Nella seconda parte del progetto, da gennaio 2018, ci si è concentrati maggiormente sul versante del rafforzamento del sistema delle biblioteche comunali, con buoni passi avanti per quanto concerne l’istituzione legale della rete e la partecipazione a un bando a livello latino americano, che prevederebbe tra l’altro l’organizzazione del secondo incontro nazionale delle biblioteche comunali. Anche in questo programma c’è stata una visione molto focalizzata sulla comunità, su come infondere nei cittadini la necessità e l’importanza della lettura, e come valorizzare questi spazi di condivisione molto popolari nell’intera America latina.

Oltre a ciò, i responsabili del centro culturale non potevano dimenticare la politica come uno dei temi da trattare. Si sono tenuti vari dibattiti con esperti e professori sulla situazione peruviana attuale, scossa recentemente dalle dimissioni del Presidente Kuczynski, in parallelo a corsi di formazione e valutazione di politiche pubbliche.

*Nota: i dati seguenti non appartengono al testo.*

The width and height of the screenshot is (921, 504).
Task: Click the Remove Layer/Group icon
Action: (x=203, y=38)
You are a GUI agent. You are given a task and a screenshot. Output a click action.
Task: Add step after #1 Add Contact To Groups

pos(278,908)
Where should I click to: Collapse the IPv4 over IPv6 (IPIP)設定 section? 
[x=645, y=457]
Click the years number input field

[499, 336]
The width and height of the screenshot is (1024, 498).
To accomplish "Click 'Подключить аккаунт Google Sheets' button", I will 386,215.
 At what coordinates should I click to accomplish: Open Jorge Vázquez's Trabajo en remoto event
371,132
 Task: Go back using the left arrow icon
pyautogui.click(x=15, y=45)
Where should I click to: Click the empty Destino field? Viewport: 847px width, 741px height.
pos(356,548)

Sono state esperienze interessanti di condivisione, in un certo senso di presa di coscienza da parte delle persone della necessità di agire, di cambiare la situazione in prima persona, di informarsi e partecipare dalla base. Solo con una condivisione di certi principi comunitari si può diventare cittadinanza attiva e massa critica, altrimenti ci si rassegna alle fragilità dell’individualismo, da cui l’attuale classe politica trae linfa vitale.

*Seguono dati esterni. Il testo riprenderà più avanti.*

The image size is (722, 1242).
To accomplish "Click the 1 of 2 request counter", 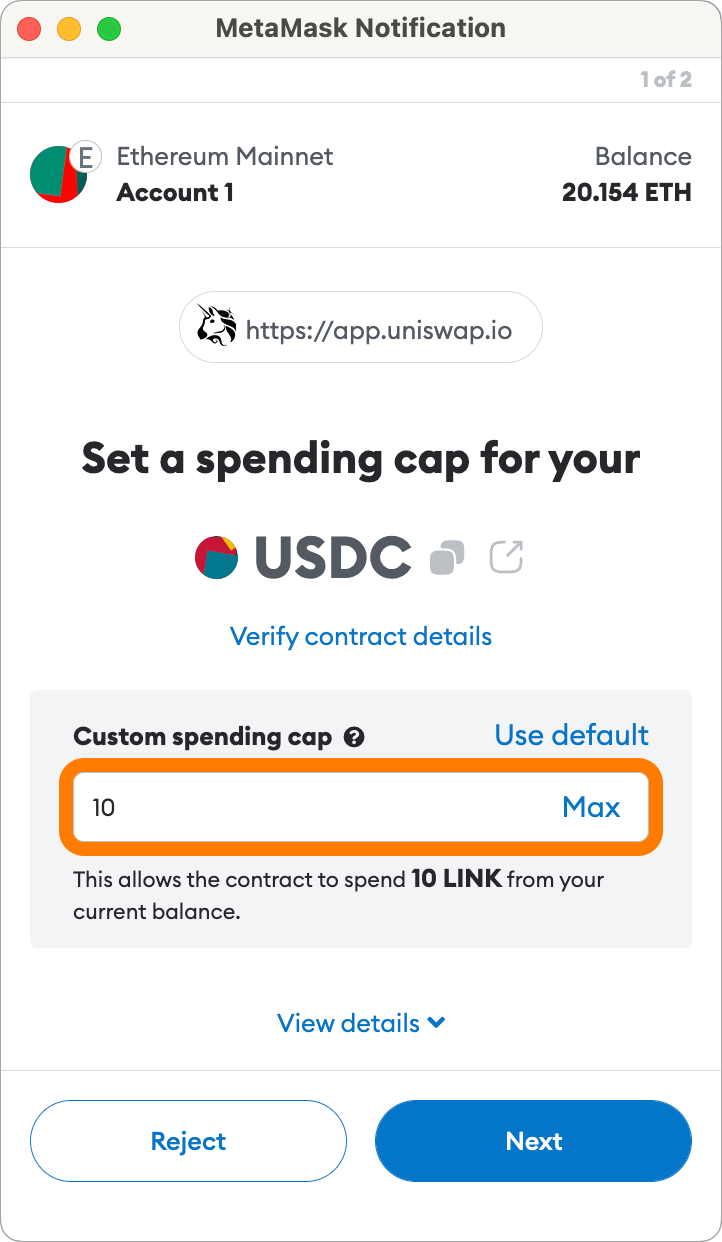I will click(x=666, y=79).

In conclusione sono orgoglioso di aver preso parte a questa esperienza comunitaria, a questo processo di formazione che mi ha permesso di calarmi in un contesto molto diverso da quello in cui mi muovo in Italia, con problematiche solo in parte simili e spesso molto difformi. Con le difficoltà di stimolare la partecipazione e la riflessione in persone sempre più ripiegate su sé stesse, isolate ed emarginate, ma la cognizione che nei loro cuori alberga ancora un sentimento di speranza e giustizia, il sogno di un altro mondo possibile. Speriamo che questo percorso continui con ancor più vigore e consapevolezza in futuro.